- Extrait fourni -
------------------------------------
Lorsque le fort de Tamatave tire le canon, Tamatave ne vit plus, le commerçant, le traitant, l'indigène, tout court, tout se remue ; les magasins ferment leur porte ; le commerce s'arrête. Tamatave se porte aux abords du fort pour admirer l'effet « des pruneaux », et l'on croirait vraiment ne pas assister à un tir de guerre, mais à un vrai tir d'honneur, comme il s'en donne en France, où les assistants, invités et curieux, font foule. Cela vous étonnera sans doute lecteur ? car enfin, tir de guerre, mort d'homme, etc., rassurez-vous, cette quiétude vient simplement de ce que nos pauvres ennemis ne peuvent comme reponse à ce tir de guerre, que nous faire voir la fumée de leurs bouches à feu? quant à leurs obus, pauvre d'eux ! c'est tout au plus si leur effet destructif se fait sentir à un kilomètre de nous sur un pauvre bambou isolé.

Le 26 juin au soir, donc, cette même foule curieuse et affamée de poudre! oh! combien! (voir la suite), cette foule, dis-je, était invitée à assister à un de ces spectacles; le tir était d'abord dirigé sur Samafy, puis sur Farafate, le Farafate de 1883, et chaque fois l'obus portait bien; décidément, le pointeur était en veine. Naturellement, chaque obus était anxieusement suivi jusqu'à complet effet ; mais, au 6e coup de canon, ah ! mes amis, quel spectacle ! un éclatement se produit à Farafate, aussitôt accompagné d'une immense explosion; un nuage épais s'élève au-dessus du fort ennemi ; des milliers d'explosions partielle se produisent dans ce nuage, les cartouches sans doute, la fumée s'étend, grossit à vue d'oeil, Farafate disparaît à nos yeux, une formidable explosion nous arrive: Aïe! Ah quelle secousse ! tout est ébranlé, les vitres tombent de toutes parts, le vieux fort de Tamatave est ébranlé sur ses bases, et nous en ressentons les secousses; ce n'est qu'un cri. Farafate vient de sauter ! L'on ne peut le croire, l'on regarde encore ce gros nuage terrible s'élevant au-dessus d'une masse de terre fumante; c'est pourtant vrai, oh alors ! quel tapage! que de cris ! Hourra ! Vive la France ! des milliers d'applaudissements. La foule devant le fort est dans le délire, les Malgaches ne savent comment exprimer leur joie ; l'on a devant soi une foule grouillante, se contorsionnant de mille façons et tapant des mains.
------------------------------------
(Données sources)
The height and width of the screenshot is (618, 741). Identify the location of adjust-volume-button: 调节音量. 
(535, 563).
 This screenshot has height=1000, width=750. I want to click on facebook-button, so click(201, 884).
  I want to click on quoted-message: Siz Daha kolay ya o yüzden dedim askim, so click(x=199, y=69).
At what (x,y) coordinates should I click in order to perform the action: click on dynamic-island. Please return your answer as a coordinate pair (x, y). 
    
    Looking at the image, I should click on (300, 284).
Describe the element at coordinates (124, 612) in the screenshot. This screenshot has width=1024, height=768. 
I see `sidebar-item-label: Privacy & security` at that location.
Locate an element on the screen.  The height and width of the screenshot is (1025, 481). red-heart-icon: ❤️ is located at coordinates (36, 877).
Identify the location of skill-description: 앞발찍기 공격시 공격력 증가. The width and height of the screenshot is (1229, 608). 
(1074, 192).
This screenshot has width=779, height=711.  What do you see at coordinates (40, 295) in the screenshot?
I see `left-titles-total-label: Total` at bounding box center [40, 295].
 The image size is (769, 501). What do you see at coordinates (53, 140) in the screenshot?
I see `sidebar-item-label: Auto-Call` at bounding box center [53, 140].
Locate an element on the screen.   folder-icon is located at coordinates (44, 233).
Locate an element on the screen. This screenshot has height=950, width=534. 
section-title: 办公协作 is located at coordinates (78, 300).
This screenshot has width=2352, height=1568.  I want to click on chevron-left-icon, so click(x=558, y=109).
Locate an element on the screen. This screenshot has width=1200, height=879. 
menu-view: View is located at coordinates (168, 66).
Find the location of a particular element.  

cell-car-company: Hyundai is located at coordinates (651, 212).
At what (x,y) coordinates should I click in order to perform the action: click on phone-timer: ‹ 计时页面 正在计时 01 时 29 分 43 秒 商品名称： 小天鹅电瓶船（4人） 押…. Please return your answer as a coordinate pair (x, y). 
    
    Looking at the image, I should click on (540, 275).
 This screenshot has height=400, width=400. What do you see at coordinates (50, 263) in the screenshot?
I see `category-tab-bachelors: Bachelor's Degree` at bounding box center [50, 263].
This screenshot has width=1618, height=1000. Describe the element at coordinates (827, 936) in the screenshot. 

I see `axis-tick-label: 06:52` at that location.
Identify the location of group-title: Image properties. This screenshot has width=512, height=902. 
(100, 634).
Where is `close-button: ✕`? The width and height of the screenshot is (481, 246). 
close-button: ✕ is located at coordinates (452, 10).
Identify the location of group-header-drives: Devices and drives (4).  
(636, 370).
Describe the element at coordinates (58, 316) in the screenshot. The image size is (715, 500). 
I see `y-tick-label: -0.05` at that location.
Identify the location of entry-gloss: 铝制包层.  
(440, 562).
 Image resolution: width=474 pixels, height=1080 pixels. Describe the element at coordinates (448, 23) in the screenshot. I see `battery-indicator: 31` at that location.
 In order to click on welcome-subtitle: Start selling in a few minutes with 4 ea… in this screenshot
------------------------------------
- Consigne 1 -
Les affirmations (a), (b) et (c) concordent-elles avec l'extrait ? Pour chacune, répondez par oui ou non et citez les mots décisifs du texte. (a) Quand le fort de Tamatave tire le canon, les magasins restent ouverts. (b) Le 26 juin au soir, le tir visa d'abord Samafy, puis Farafate. (c) Les obus ennemis causent de lourds dégâts à proximité des spectateurs.
- Consigne 2 -
Pouvez-vous reformuler sous forme de liste le paragraphe de l'extrait qui commence par « Lorsque le fort de Tamatave tire le canon », en conservant ses faits principaux ?

- Votre réponse 1 -
(a) Non : « les magasins ferment leur porte ».
(b) Oui : « le tir était d'abord dirigé sur Samafy, puis sur Farafate ».
(c) Non : « c'est tout au plus si leur effet destructif se fait sentir à un kilomètre de nous sur un pauvre bambou isolé ».

- Votre réponse 2 -
- Quand le fort de Tamatave tire le canon, toute la ville s'agite : les magasins ferment et le commerce s'arrête.
- La population se rend aux abords du fort pour admirer l'effet des tirs, comme s'il s'agissait d'un tir d'honneur en France.
- Ce calme vient de ce que l'ennemi ne peut répondre qu'en montrant la fumée de ses bouches à feu.
- L'effet destructif de ses obus se fait sentir tout au plus à un kilomètre des assistants, sur un bambou isolé.